I have a question on when I can use an intermediate variable from which function value, jacobian and (projected) hessian are directly derived during optimization.
For example, I have a function f
depending on q
, which in turn depends on x
.
A good property of f
is that its jacobian g
and projected hessian hv
all depend on q
directly.
Therefore, I can compute q
from x
once and obtain all f
, g
and hv
in the meantime.
In python/scipy, I can set q
to be a global variable. In each optimization iteraction, in the evaluation of f
with myfunc
, q
is automatically updated based on the current x
; in the evaluation of g
and hv
, instead of dealing with x
, the myjac
and myhessp
functions read the global q
and return the corresponding derivatives.
Something like
q=0
def myfunc(x):
global q
q=foo(x)
return bar0(q)
def myjac(x):
# do nothing with x
return bar1(q)
def myhessp(x):
# do nothing with x
return bar2(q)
scipy.optimize.minimize(myfunc,initial_guess_x0,method="blablabla",jac=myjac,hessp=myhessp)

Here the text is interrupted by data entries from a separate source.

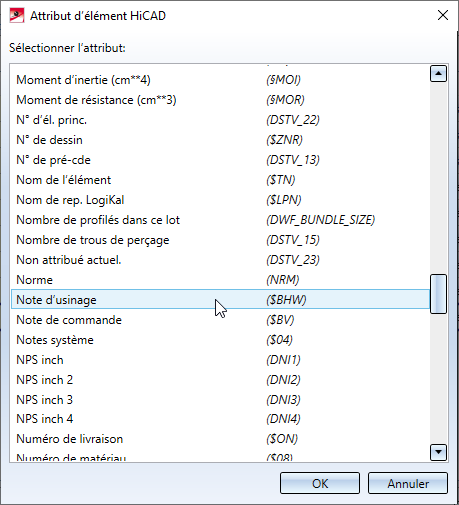Pick the Nom de l'élément row
Image resolution: width=459 pixels, height=505 pixels.
tap(220, 180)
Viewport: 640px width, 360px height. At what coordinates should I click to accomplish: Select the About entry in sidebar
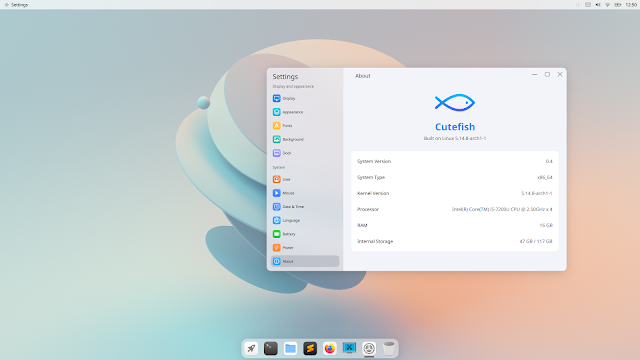tap(304, 261)
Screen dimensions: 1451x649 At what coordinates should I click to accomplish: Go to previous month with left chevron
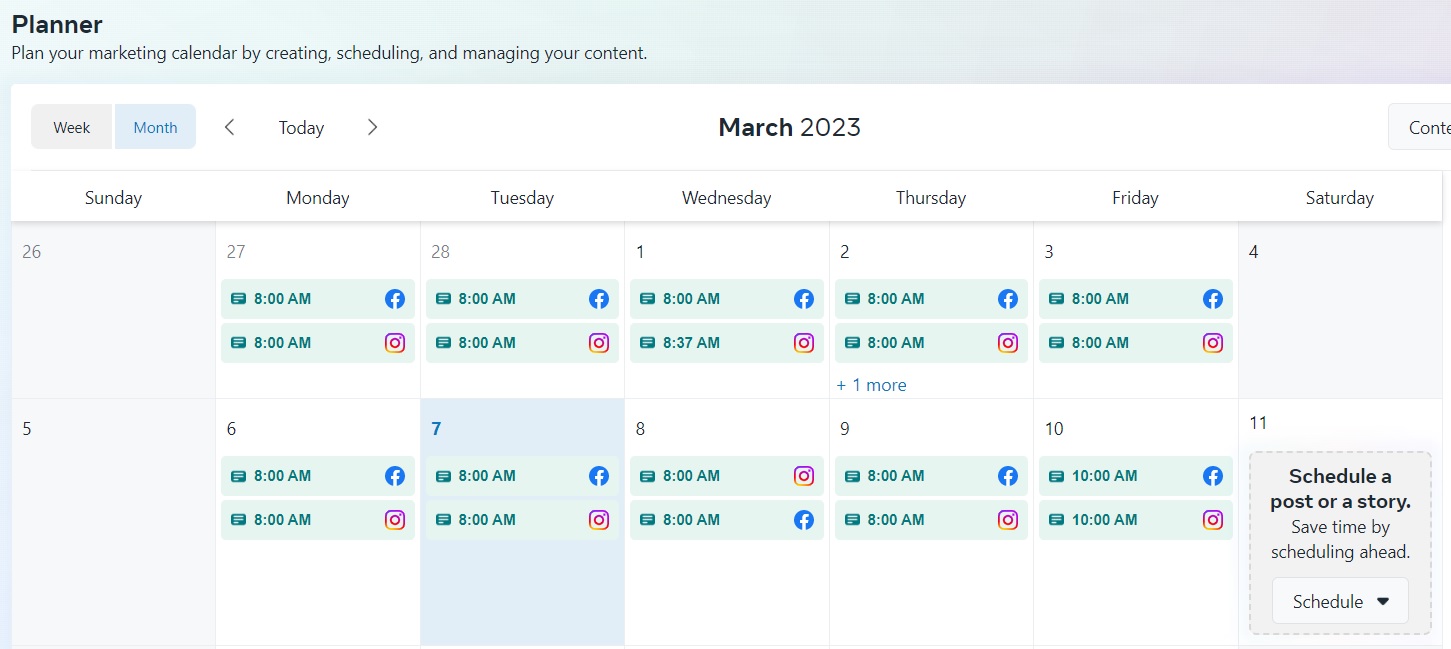pos(229,127)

In each iteration, if myfunc
, myjac
and myhessp
are evaluated only once respectively with only one $x$, the strategy will definitely work.
However, some optimizers evaluate these values with more than one x
in one iteration.
When the optimizers try to evaluate g
and hv
with a x_prime
other than the current x
that is used to evaluate f
, the x_prime
actually does not make a difference and instead the q
derived from x
is read by mistake.
Of course, multiple evaluation of f
is tolerable, since in myfunc
, f
is obtained after q
is obtained from x
.
One example is the use of a finite difference numerical hessian.
To evaluate the numerical hessian, the optimizer will need to call myjac
with many different x
s.
Since myjac
only reads the unchanged q
instead of x
, all the jacobian will be exactly the same.
I have tried letting myjac
and myhessp
calculate g
and hv
from x
instead of q
, but in my case the evaluation of q
is very time-consuming.
In contrast, obtaining g
and hv
from q
is quite fast.
Therefore, I want to stick to the strategy, and I wonder if any optimizer works with it.
The optimizer had better be a second-order one, so the convergence will be easy.
It had also better be based on a level-shifted algorithm with trust radius, because I have a good preconditioner at hand.
Many thanks in advance!